Supplied information section start

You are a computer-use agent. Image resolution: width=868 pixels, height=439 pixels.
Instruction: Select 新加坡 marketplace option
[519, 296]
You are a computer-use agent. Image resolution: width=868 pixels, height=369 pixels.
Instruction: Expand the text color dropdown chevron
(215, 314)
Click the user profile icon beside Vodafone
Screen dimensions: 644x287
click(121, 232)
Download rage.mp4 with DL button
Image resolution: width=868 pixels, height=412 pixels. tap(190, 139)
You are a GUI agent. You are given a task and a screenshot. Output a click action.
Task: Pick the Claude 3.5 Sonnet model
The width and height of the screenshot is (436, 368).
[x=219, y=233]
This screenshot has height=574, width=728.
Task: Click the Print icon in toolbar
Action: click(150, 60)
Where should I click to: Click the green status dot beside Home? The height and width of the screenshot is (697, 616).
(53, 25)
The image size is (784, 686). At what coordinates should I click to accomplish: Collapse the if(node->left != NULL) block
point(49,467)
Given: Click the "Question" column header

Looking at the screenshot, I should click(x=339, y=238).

Supplied information section end
Supplied information section start

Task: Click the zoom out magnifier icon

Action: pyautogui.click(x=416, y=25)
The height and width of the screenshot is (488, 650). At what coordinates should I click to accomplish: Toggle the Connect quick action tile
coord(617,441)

Supplied information section end

Aim of the exercise:
Each line in the listing above that includes the word "computer" needs to be copied out.

Finished exercise:
You are a computer-use agent. Image resolution: width=868 pixels, height=439 pixels.
You are a computer-use agent. Image resolution: width=868 pixels, height=369 pixels.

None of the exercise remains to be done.